Post by on Saturday, August 20, 2022

First slide
Pulwama, Aug 19:  Zaina, an aged Gujjar woman, grazes cows in lush green vast meadow in the upper reaches of South Kashmir’s Pulwama district.Sitting at an elevation amidst thick wild bushes, she keeps a watch on her milk yielding cow.Simultaneously; she is knits beautiful designs on a skull cap with red fabric.  
Zaina, like majority of mud hut dwellers from nomadic Gujjars in Pathra has a humble family background.
 “Knitting handmade caps earns me peanuts,” she said, adding that she has been practicing weaving art since her childhood days.
The lady has inherited the art from her grandmother and then the mother honed her skills further.

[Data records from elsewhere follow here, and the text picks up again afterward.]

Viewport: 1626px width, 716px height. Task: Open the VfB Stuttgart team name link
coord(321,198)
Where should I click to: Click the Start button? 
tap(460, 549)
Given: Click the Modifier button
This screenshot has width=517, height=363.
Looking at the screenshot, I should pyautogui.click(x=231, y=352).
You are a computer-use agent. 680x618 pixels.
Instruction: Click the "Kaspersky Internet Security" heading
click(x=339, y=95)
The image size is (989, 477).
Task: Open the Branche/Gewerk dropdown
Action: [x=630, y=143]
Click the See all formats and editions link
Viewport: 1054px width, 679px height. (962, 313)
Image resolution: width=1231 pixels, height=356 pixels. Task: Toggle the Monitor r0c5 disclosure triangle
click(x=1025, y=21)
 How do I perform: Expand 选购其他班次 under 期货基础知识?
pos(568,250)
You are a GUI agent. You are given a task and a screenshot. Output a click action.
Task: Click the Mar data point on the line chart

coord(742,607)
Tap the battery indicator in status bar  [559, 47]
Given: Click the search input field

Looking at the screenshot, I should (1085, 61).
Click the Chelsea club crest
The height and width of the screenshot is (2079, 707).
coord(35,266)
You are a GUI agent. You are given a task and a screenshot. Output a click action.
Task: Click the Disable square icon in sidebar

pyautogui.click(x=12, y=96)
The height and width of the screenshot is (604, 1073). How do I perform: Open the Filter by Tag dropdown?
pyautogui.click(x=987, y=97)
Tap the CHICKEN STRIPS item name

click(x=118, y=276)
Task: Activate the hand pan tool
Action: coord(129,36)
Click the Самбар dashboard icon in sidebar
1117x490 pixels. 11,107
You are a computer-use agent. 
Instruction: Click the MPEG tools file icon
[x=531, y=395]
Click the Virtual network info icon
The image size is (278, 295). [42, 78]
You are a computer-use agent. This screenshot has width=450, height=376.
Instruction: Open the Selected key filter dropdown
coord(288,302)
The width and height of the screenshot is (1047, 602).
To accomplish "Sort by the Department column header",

“During my grandmother’s time every woman in our area would cover her head with these beautifully designed handmade skull caps adorned with red fabric,” she recalled, adding that wearing ‘Topi’ was a part of their rite. “It has religious sanction too,” she said.
Another aged woman of Pathra, Surekha, told that wearing Topi was such a dominant cultural rite that it accorded a distinct identity to Gujjar and Bakerwal women.
However, due to cultural acculturation triggered by mediated interactions with different communities, the tradition of using handmade caps is dying.
Surekha and few other women strive hard to keep this centuries old tradition alive.
“Weaving handmade caps was a sound means of earning livelihood in olden days, we would get orders every month,” Surekha said, adding for a cap they would charge up to rupees 1200.
She said that she would feed her family with the earnings.  
Those were golden days.
Today the tradition is fading very fast as the new generation shows no liking for these traditional caps.
“Aged women still use them but for these handmade caps there are no takers among the young,” she rues.
Decrease in demand for woven caps has hit the livelihood of many, Surekha is one among them.
She added these days she mostly weaves these caps for their personal use.
“In a year we will get a single order,” she said, adding that they continue to weave handmade caps to keep the rich tradition of their forefathers alive.